**Problem**
Below is a block of entries; repeat all of it exactly but omit the pictures.

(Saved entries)
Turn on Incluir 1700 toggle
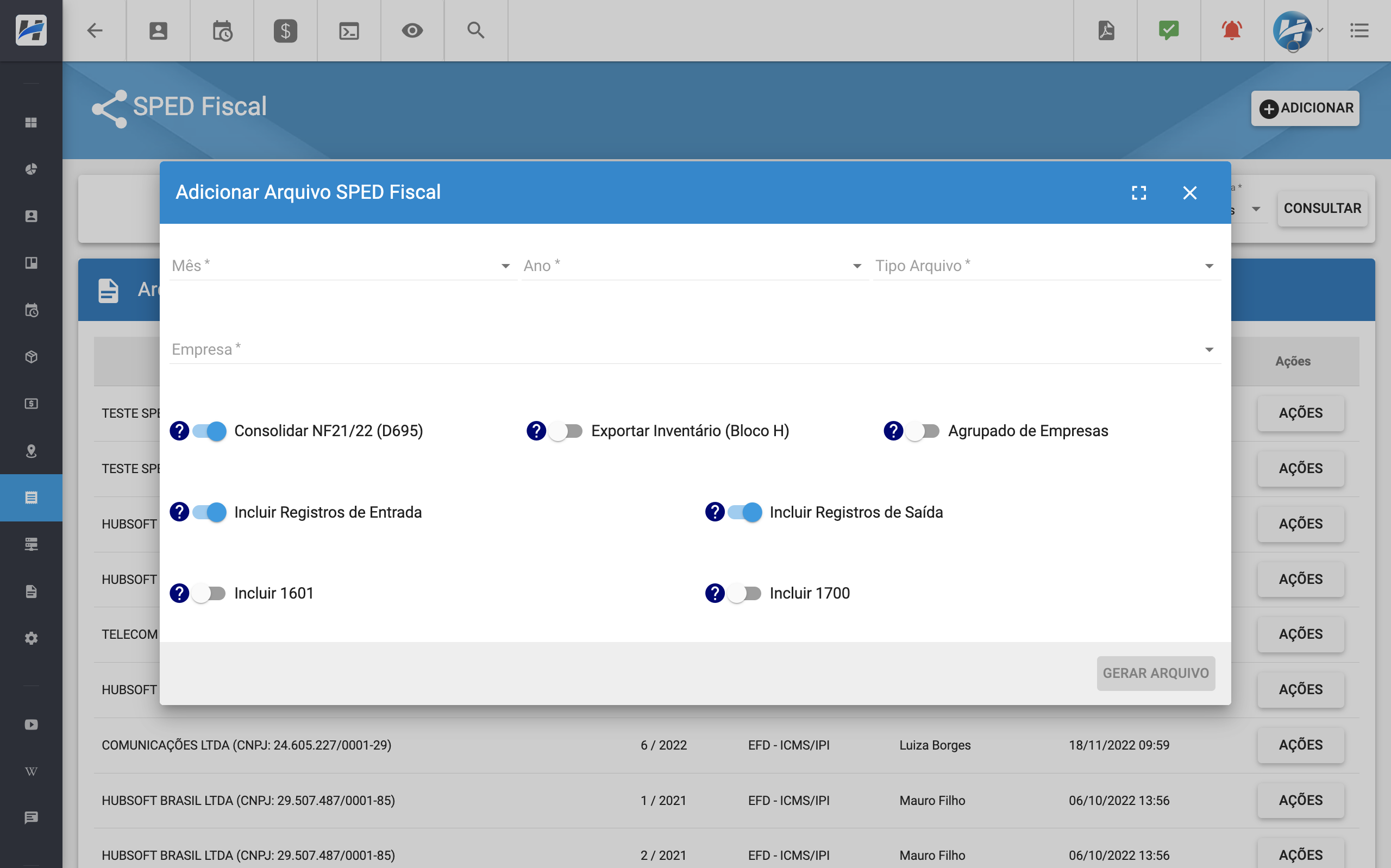 pyautogui.click(x=744, y=593)
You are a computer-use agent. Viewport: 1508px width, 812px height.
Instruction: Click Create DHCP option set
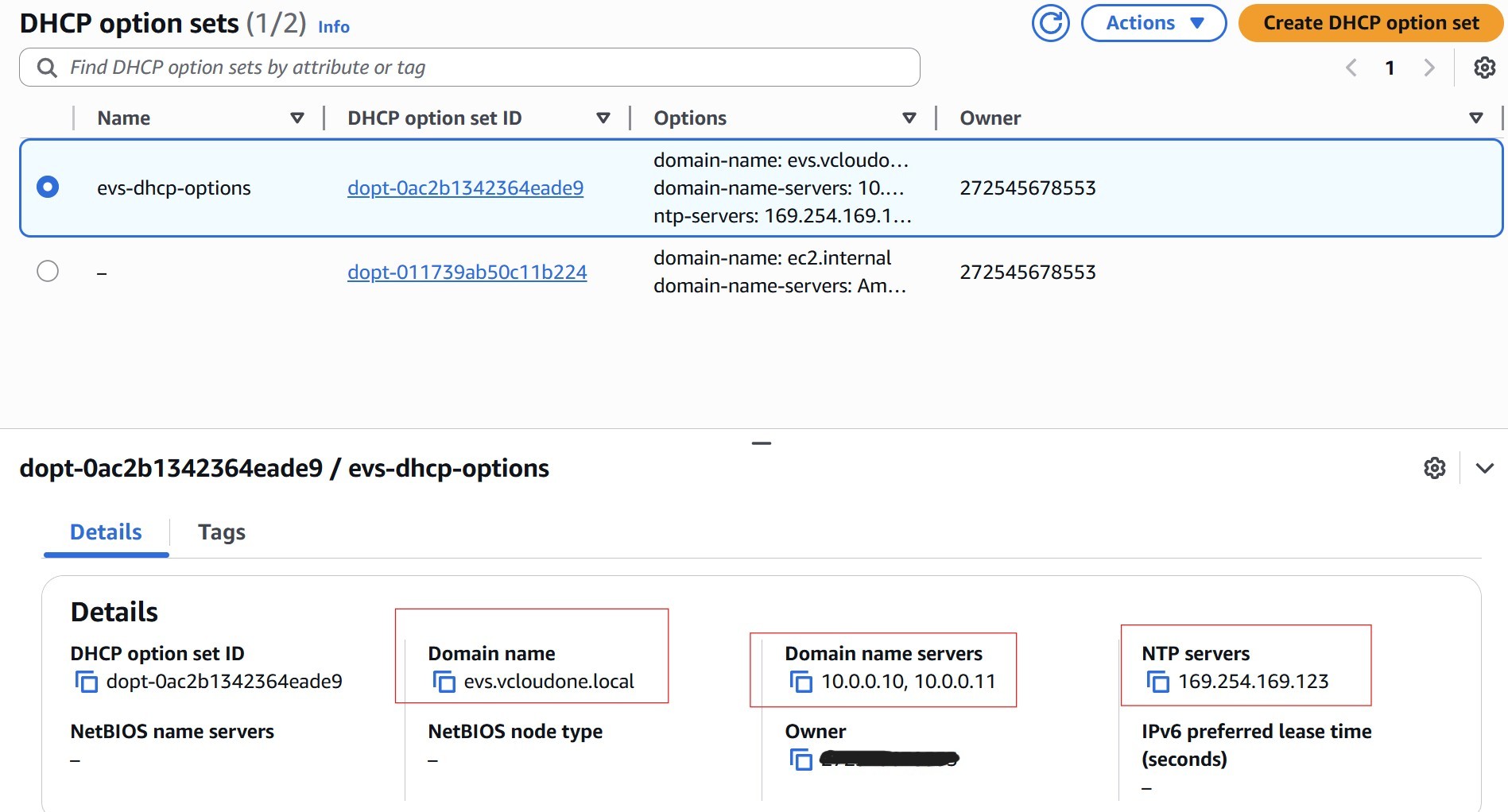click(x=1368, y=23)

**Response to this task**
Turn on Incluir 1700 toggle
 pyautogui.click(x=744, y=593)
You are a computer-use agent. Viewport: 1508px width, 812px height.
Instruction: Click Create DHCP option set
click(x=1368, y=23)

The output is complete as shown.